=== What this task involves ===
From the line below that contains "This screenshot has width=1000, height=763." to the line that contains "Screen dimensions: 800x1734", repeat every line exactly, both ends included, and nothing else.

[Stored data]
===============

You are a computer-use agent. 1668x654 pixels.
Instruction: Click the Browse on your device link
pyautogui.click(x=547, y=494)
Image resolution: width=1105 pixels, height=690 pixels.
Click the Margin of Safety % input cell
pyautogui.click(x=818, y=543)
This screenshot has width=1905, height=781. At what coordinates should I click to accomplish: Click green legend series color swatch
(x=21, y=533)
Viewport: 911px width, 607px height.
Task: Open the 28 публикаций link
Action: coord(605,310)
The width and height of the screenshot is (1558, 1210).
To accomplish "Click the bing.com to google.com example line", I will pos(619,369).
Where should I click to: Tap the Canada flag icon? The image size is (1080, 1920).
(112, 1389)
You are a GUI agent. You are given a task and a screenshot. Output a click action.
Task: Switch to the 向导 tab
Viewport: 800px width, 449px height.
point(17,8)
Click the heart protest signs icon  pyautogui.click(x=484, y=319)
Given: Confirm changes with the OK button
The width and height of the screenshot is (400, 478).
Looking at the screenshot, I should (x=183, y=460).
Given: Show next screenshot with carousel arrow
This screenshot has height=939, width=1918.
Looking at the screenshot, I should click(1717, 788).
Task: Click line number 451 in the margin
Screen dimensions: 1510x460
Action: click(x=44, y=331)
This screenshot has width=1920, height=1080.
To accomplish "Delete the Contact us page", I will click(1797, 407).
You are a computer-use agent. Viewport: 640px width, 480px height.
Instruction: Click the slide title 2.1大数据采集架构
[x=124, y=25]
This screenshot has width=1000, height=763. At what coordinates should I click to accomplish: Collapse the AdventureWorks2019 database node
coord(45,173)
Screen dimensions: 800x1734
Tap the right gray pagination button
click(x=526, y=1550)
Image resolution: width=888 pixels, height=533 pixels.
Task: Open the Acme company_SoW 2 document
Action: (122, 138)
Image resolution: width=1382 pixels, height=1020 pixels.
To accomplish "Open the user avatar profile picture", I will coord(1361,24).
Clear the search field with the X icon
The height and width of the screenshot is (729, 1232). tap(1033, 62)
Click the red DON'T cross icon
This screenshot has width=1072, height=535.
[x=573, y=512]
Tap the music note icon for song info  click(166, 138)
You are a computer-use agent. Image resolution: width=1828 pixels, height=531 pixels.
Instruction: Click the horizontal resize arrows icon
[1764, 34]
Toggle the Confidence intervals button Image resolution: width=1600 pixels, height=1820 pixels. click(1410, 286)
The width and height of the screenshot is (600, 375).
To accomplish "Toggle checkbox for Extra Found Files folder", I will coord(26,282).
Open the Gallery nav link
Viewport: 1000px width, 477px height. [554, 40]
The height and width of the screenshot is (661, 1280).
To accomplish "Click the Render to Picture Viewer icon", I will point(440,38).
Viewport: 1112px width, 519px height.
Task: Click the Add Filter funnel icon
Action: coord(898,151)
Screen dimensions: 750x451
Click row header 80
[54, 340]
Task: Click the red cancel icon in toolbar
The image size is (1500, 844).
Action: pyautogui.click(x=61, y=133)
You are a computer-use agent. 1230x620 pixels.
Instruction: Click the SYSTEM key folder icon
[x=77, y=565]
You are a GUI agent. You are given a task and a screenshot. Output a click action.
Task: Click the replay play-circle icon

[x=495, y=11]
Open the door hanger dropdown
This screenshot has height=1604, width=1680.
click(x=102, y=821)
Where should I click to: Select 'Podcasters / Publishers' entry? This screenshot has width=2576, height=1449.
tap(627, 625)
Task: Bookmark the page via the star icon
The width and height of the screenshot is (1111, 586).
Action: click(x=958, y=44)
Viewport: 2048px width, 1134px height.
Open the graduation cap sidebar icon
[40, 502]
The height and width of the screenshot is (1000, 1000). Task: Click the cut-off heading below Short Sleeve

===============

=== Your solution ===
This screenshot has width=1000, height=763. At what coordinates should I click to accomplish: Collapse the AdventureWorks2019 database node
coord(45,173)
Screen dimensions: 800x1734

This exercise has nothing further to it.